===== Extracted entries =====
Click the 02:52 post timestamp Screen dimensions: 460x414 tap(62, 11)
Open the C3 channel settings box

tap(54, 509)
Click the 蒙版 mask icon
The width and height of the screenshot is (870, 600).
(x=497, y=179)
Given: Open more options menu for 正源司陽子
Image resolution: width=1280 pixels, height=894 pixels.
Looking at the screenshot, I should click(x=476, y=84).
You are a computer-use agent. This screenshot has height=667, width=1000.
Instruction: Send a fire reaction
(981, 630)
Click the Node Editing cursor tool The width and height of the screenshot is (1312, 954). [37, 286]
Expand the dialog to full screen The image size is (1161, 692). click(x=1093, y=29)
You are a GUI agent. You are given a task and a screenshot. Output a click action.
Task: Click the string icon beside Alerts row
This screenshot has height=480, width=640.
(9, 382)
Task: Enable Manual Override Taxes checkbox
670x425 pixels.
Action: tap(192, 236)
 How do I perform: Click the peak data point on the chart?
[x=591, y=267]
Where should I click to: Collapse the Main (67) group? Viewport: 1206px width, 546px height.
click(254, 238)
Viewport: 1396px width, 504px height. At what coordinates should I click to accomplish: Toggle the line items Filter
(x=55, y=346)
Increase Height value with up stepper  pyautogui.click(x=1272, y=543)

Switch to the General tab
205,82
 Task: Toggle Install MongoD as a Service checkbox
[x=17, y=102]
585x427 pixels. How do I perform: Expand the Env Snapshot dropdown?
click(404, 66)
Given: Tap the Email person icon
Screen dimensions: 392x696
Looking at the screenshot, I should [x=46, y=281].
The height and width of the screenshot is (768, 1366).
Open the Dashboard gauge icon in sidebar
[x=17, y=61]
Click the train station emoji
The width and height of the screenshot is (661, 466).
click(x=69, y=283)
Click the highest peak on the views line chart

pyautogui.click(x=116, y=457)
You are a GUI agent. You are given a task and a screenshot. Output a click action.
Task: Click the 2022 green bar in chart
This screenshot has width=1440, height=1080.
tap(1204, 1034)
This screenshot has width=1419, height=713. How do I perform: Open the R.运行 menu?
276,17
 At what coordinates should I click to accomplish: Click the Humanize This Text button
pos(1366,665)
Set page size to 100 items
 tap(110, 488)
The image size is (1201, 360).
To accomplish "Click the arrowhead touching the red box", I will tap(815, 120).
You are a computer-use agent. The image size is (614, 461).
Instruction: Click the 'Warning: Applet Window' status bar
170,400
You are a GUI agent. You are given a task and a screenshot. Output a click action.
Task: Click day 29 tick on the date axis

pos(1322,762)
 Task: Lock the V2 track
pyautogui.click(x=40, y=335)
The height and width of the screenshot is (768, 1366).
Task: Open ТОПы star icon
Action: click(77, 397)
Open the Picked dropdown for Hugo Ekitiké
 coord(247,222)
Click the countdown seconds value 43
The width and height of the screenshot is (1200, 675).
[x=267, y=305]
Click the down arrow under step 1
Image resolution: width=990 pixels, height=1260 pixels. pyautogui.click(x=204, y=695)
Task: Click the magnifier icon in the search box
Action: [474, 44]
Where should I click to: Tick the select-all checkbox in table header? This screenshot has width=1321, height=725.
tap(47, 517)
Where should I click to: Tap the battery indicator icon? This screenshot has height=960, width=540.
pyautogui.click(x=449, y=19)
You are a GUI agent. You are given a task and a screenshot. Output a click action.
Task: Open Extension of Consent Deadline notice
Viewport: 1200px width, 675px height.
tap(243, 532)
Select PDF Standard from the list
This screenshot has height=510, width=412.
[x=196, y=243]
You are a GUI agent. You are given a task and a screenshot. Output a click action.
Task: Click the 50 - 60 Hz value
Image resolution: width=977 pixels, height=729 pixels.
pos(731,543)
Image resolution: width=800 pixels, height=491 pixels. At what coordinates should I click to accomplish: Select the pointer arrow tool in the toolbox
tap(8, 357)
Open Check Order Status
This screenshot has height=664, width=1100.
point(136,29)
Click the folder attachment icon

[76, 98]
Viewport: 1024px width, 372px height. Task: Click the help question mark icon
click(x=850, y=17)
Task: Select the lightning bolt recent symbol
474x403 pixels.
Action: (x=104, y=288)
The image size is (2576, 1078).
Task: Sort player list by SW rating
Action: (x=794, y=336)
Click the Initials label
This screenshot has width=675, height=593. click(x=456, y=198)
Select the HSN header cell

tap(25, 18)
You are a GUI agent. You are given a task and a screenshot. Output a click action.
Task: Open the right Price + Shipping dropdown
=====
▶ [Work request]: Each record needs to be given again exactly.

▶ [Reply to the task]:
Click the 02:52 post timestamp Screen dimensions: 460x414 tap(62, 11)
Open the C3 channel settings box

tap(54, 509)
Click the 蒙版 mask icon
The width and height of the screenshot is (870, 600).
(x=497, y=179)
Given: Open more options menu for 正源司陽子
Image resolution: width=1280 pixels, height=894 pixels.
Looking at the screenshot, I should click(x=476, y=84).
You are a computer-use agent. This screenshot has height=667, width=1000.
Instruction: Send a fire reaction
(981, 630)
Click the Node Editing cursor tool The width and height of the screenshot is (1312, 954). [37, 286]
Expand the dialog to full screen The image size is (1161, 692). click(x=1093, y=29)
You are a GUI agent. You are given a task and a screenshot. Output a click action.
Task: Click the string icon beside Alerts row
This screenshot has height=480, width=640.
(9, 382)
Task: Enable Manual Override Taxes checkbox
670x425 pixels.
Action: tap(192, 236)
 How do I perform: Click the peak data point on the chart?
[x=591, y=267]
Where should I click to: Collapse the Main (67) group? Viewport: 1206px width, 546px height.
click(254, 238)
Viewport: 1396px width, 504px height. At what coordinates should I click to accomplish: Toggle the line items Filter
(x=55, y=346)
Increase Height value with up stepper  pyautogui.click(x=1272, y=543)

Switch to the General tab
205,82
 Task: Toggle Install MongoD as a Service checkbox
[x=17, y=102]
585x427 pixels. How do I perform: Expand the Env Snapshot dropdown?
click(404, 66)
Given: Tap the Email person icon
Screen dimensions: 392x696
Looking at the screenshot, I should [x=46, y=281].
The height and width of the screenshot is (768, 1366).
Open the Dashboard gauge icon in sidebar
[x=17, y=61]
Click the train station emoji
The width and height of the screenshot is (661, 466).
click(x=69, y=283)
Click the highest peak on the views line chart

pyautogui.click(x=116, y=457)
You are a GUI agent. You are given a task and a screenshot. Output a click action.
Task: Click the 2022 green bar in chart
This screenshot has width=1440, height=1080.
tap(1204, 1034)
This screenshot has width=1419, height=713. How do I perform: Open the R.运行 menu?
276,17
 At what coordinates should I click to accomplish: Click the Humanize This Text button
pos(1366,665)
Set page size to 100 items
 tap(110, 488)
The image size is (1201, 360).
To accomplish "Click the arrowhead touching the red box", I will tap(815, 120).
You are a computer-use agent. The image size is (614, 461).
Instruction: Click the 'Warning: Applet Window' status bar
170,400
You are a GUI agent. You are given a task and a screenshot. Output a click action.
Task: Click day 29 tick on the date axis

pos(1322,762)
 Task: Lock the V2 track
pyautogui.click(x=40, y=335)
The height and width of the screenshot is (768, 1366).
Task: Open ТОПы star icon
Action: click(77, 397)
Open the Picked dropdown for Hugo Ekitiké
 coord(247,222)
Click the countdown seconds value 43
The width and height of the screenshot is (1200, 675).
[x=267, y=305]
Click the down arrow under step 1
Image resolution: width=990 pixels, height=1260 pixels. pyautogui.click(x=204, y=695)
Task: Click the magnifier icon in the search box
Action: [474, 44]
Where should I click to: Tick the select-all checkbox in table header? This screenshot has width=1321, height=725.
tap(47, 517)
Where should I click to: Tap the battery indicator icon? This screenshot has height=960, width=540.
pyautogui.click(x=449, y=19)
You are a GUI agent. You are given a task and a screenshot. Output a click action.
Task: Open Extension of Consent Deadline notice
Viewport: 1200px width, 675px height.
tap(243, 532)
Select PDF Standard from the list
This screenshot has height=510, width=412.
[x=196, y=243]
You are a GUI agent. You are given a task and a screenshot. Output a click action.
Task: Click the 50 - 60 Hz value
Image resolution: width=977 pixels, height=729 pixels.
pos(731,543)
Image resolution: width=800 pixels, height=491 pixels. At what coordinates should I click to accomplish: Select the pointer arrow tool in the toolbox
tap(8, 357)
Open Check Order Status
This screenshot has height=664, width=1100.
point(136,29)
Click the folder attachment icon

[76, 98]
Viewport: 1024px width, 372px height. Task: Click the help question mark icon
click(x=850, y=17)
Task: Select the lightning bolt recent symbol
474x403 pixels.
Action: (x=104, y=288)
The image size is (2576, 1078).
Task: Sort player list by SW rating
Action: (x=794, y=336)
Click the Initials label
This screenshot has width=675, height=593. click(x=456, y=198)
Select the HSN header cell

tap(25, 18)
You are a GUI agent. You are given a task and a screenshot. Output a click action.
Task: Open the right Price + Shipping dropdown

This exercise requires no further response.